Thank you, I'm so glad too. My boss and I talked a little last night about how we think our guys are going to handle it, we think most will be ok with the exception of a few who might be weird about it. That's ok really, it'll be weird for me too at first. Good weird, but weird....

I have felt like what I quoted above for so long. I still felt that way when I had finally had enough and was staring at my computer screen at the email I had written to HR with my mouse poised over the "send" button. The email that would put all of this in motion... In a lot of ways it still feels "too soon" but it's not. Not for me, it's really waaaaay late. I'm so happy that things are happening now, I had just been waiting for....... honestly I have no idea what I was waiting for....
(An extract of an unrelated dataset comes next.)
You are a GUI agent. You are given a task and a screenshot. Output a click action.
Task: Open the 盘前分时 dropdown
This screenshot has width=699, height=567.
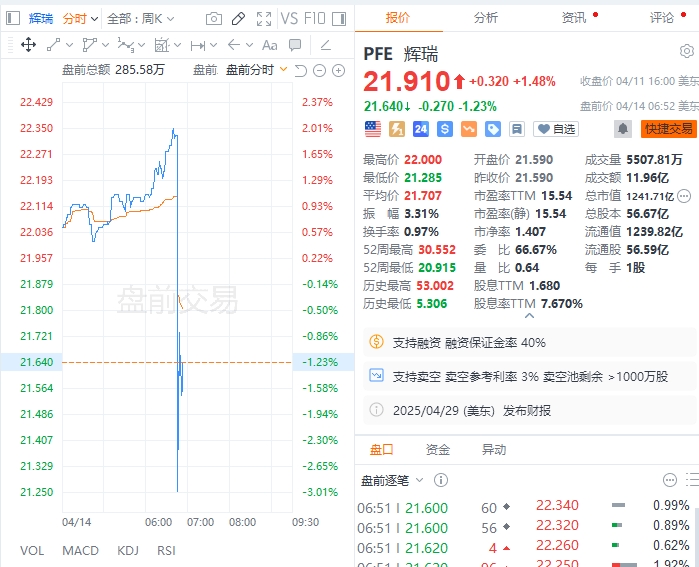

My hair to grow out more....
Electrolysis to be further along...
HRT to do more for me.....
More practice with my voice.....
One more therapy or group session......
There is always just one more thing.....
Turns out, my hair is halfway as long as I want it to be, electrolysis is probably not quite halfway done even though I have 90 hours in, HRT is still doing it's thing though what it has done so far has been amazing, my voice is still atrocious..... etc etc etc....
I've just hit the point where I can't do it anymore is what it comes down to for me.... The excuses have stopped making sense.
Sorry, I know I'm rambling and I don't mean anything by all of this. We all have our tipping point and I've reached mine.
It's just the statement struck a chord with me.